Practical checklist for Windows administrators (actionable steps)
- Reduce local admin counts and institute JIT elevation and strong MFA for privileged accounts.
- Deploy Sysmon with ImageLoad and detailed process creation logging; centralize logs in a SIEM and create hunts for unusual ImageLoad events and admin commands.
- Add file system integrity checks for Program Files, ProgramData, and other EDR‑relevant parents; alert on reparse points and unexpected directory masks.
- Monitor for creation of reparse points, new bind link patterns, and CFAPI registrations in kernel telemetry — escalate any admin‑context calls that affect EDR directories.
- Coordinate with EDR vendor support to verify whether your deployment is susceptible, and to obtain vendor‑specific detection or mitigation guidance.
- Never run PoC tools on production; use isolated lab sandboxes with full network and forensic capture if testing is required.
Conclusion
EDR‑Redir V2 highlights a critical lesson: platform features intended for compatibility and cloud sync can become powerful evasion primitives when they interact with security‑sensitive paths and when attackers have administrative access.

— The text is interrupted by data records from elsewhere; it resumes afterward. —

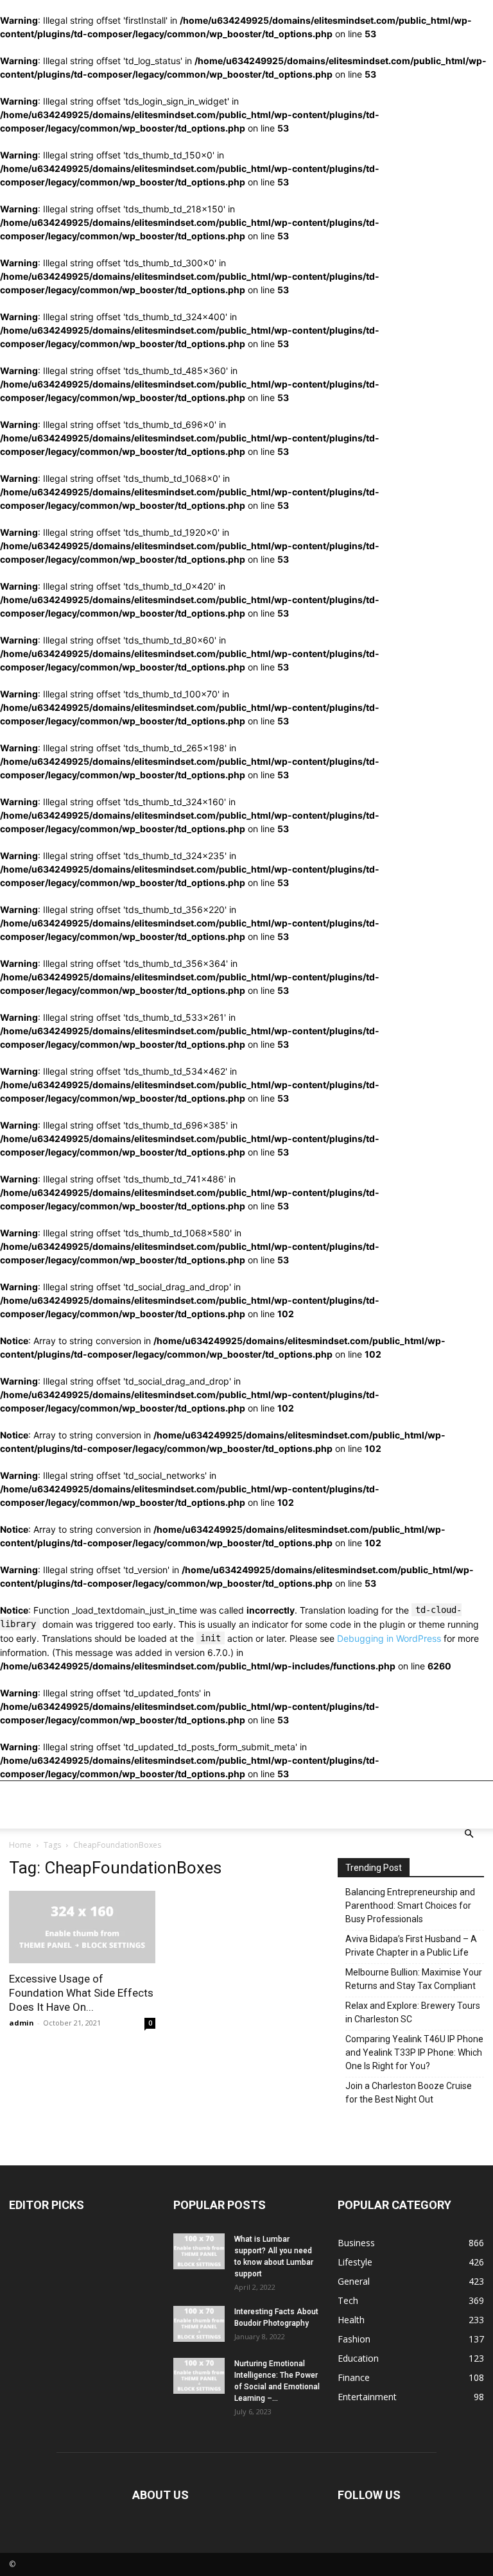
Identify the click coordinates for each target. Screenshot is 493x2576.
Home (20, 1844)
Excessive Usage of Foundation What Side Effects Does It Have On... (81, 1992)
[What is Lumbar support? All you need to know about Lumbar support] (199, 2251)
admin (21, 2022)
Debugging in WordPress (389, 1638)
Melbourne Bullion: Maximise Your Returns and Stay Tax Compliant (413, 1979)
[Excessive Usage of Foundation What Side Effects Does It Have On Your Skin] (82, 1927)
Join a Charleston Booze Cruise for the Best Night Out (408, 2092)
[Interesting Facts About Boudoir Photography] (199, 2324)
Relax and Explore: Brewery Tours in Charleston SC (412, 2012)
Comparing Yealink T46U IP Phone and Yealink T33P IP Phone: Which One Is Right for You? (414, 2052)
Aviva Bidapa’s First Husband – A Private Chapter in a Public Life (411, 1946)
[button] (468, 1834)
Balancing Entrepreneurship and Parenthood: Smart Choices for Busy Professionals (410, 1905)
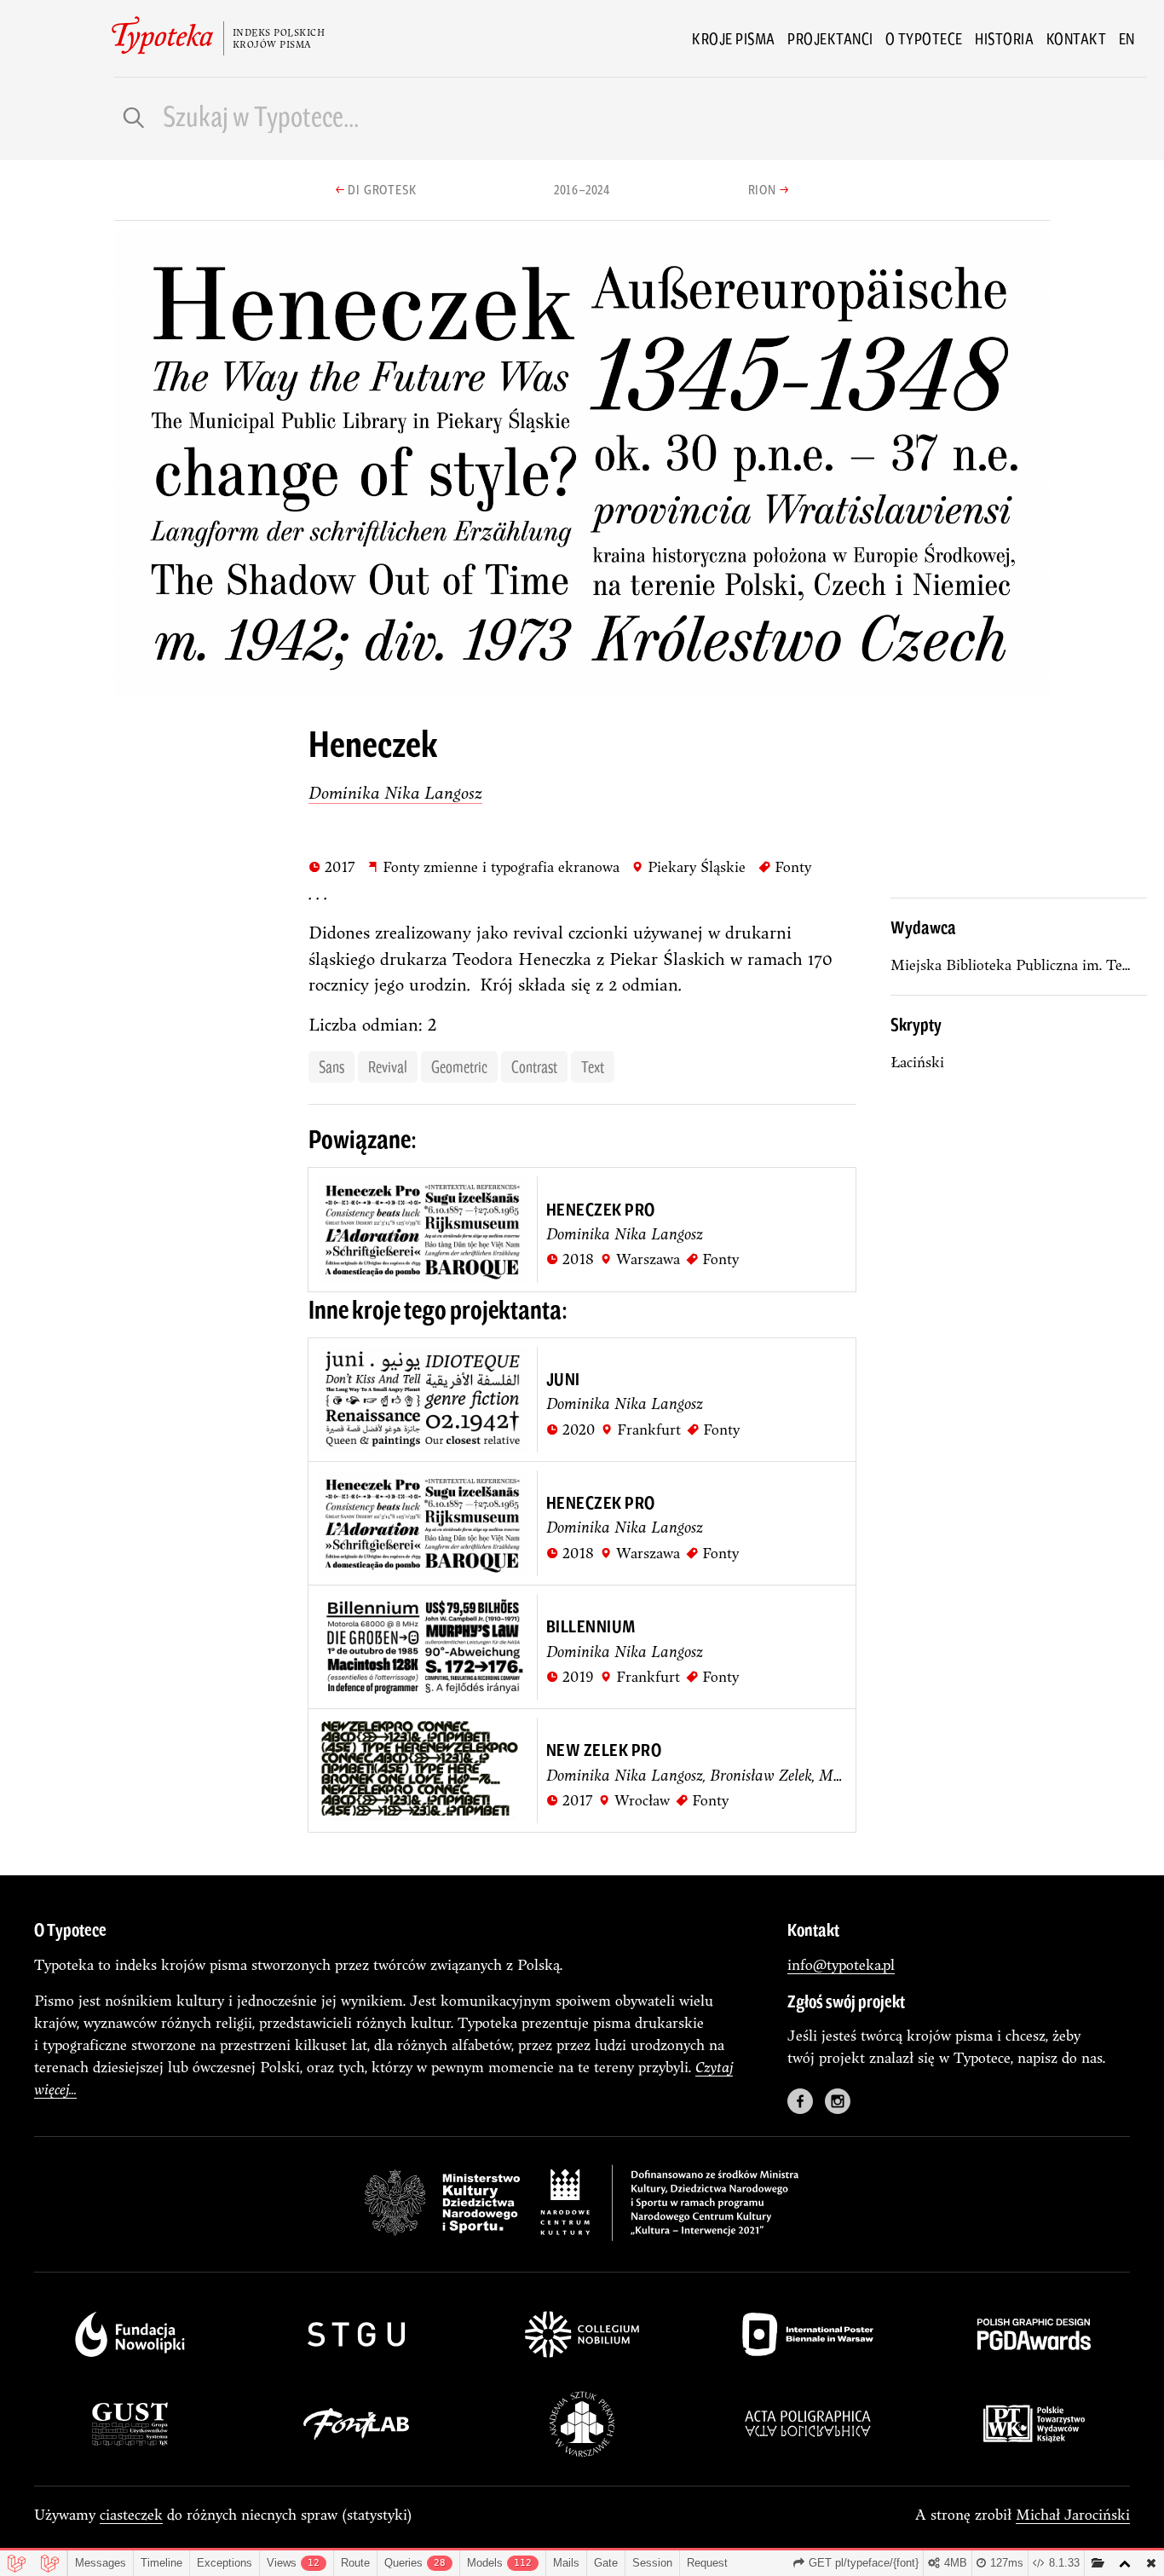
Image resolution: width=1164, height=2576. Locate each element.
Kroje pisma (733, 38)
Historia (1004, 38)
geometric (459, 1066)
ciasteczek (131, 2514)
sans (331, 1066)
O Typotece (924, 38)
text (592, 1066)
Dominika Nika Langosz (395, 792)
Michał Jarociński (1073, 2514)
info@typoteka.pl (841, 1964)
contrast (534, 1066)
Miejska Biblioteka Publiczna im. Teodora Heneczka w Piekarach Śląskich (1019, 964)
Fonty (784, 866)
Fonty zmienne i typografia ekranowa (492, 866)
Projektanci (830, 38)
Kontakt (1076, 38)
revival (387, 1066)
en (1127, 38)
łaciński (917, 1062)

The bind link API and CFAPI are legitimate and useful capabilities in Windows 11, but they expand the kernel‑level attack surface and expose a parent‑directory trust assumption that many EDRs relied on implicitly. Microsoft’s Bind Link and Cloud Filter APIs include defensive hooks and design constraints, but those controls are not a full substitute for vendor‑grade detection and organizational privilege hygiene. Immediate action for defenders is clear: tighten administrative controls, add targeted telemetry (ImageLoad, process create, kernel filter events), implement integrity checks on parent directories, and work with EDR vendors and Microsoft to ensure bind link and CFAPI activity affecting security‑owned paths is visible and actionable. Treat this PoC as a red‑team grade evasion primitive that should inform patching, hardening, and detection strategies across all Windows fleets rather than as an isolated academic curiosity.Organizations that act now — closing admin windows, improving host telemetry, and coordinating with vendors — will dramatically reduce the operational effectiveness of this class of attack.